● **What to work on**
With the line that contains "Given: Click the frequency Center value field" as the final line, return every line from the start of the data below exactly.
==== Records to process
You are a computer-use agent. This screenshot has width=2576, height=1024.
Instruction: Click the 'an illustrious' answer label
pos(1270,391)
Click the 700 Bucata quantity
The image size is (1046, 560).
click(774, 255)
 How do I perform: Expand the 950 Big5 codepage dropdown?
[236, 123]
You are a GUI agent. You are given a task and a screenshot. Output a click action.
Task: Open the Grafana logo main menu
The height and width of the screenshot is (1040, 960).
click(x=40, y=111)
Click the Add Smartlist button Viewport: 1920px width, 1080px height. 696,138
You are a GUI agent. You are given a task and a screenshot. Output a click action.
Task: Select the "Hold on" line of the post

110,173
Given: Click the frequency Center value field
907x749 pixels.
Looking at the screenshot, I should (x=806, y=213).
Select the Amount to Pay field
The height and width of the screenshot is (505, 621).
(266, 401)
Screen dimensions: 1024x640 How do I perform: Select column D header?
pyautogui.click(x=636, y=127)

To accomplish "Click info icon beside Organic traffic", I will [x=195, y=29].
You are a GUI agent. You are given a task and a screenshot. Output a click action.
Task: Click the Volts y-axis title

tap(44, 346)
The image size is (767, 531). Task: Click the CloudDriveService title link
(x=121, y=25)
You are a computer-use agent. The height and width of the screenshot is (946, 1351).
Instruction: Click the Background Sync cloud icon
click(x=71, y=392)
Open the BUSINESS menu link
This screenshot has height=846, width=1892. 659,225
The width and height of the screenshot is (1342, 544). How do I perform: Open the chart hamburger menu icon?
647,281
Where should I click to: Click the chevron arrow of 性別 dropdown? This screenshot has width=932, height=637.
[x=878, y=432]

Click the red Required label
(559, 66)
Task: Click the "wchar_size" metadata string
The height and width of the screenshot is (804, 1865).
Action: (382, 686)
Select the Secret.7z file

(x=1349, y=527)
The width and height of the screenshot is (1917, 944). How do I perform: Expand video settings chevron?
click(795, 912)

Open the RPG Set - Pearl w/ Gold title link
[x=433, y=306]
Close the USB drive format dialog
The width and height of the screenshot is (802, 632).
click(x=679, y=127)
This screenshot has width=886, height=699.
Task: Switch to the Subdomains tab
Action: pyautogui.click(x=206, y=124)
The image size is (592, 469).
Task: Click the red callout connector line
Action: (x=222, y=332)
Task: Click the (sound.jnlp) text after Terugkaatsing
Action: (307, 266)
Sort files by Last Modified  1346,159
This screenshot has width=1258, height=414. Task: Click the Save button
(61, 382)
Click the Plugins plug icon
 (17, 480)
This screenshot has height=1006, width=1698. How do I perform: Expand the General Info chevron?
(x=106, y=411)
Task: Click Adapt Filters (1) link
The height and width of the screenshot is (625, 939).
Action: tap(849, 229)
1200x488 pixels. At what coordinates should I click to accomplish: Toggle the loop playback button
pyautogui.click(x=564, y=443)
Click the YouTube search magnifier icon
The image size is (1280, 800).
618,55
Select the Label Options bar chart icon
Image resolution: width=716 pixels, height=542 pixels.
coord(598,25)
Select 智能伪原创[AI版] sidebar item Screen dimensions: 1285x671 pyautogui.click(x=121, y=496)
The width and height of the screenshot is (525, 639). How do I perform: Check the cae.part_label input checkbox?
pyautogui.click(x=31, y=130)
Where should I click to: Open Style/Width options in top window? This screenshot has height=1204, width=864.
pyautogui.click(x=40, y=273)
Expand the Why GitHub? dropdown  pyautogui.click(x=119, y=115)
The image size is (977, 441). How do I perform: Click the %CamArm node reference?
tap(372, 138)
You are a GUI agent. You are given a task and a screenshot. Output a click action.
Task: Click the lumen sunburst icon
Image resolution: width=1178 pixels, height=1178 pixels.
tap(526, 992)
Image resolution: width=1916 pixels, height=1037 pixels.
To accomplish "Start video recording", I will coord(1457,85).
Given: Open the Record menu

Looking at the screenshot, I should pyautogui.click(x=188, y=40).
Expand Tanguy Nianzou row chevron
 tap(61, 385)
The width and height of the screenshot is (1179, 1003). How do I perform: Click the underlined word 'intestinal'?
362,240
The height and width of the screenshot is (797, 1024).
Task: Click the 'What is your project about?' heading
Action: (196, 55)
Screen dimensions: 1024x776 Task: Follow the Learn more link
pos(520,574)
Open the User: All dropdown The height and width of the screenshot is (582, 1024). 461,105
========
● **Task answer**
You are a computer-use agent. This screenshot has width=2576, height=1024.
Instruction: Click the 'an illustrious' answer label
pos(1270,391)
Click the 700 Bucata quantity
The image size is (1046, 560).
click(774, 255)
 How do I perform: Expand the 950 Big5 codepage dropdown?
[236, 123]
You are a GUI agent. You are given a task and a screenshot. Output a click action.
Task: Open the Grafana logo main menu
The height and width of the screenshot is (1040, 960).
click(x=40, y=111)
Click the Add Smartlist button Viewport: 1920px width, 1080px height. 696,138
You are a GUI agent. You are given a task and a screenshot. Output a click action.
Task: Select the "Hold on" line of the post

110,173
Given: Click the frequency Center value field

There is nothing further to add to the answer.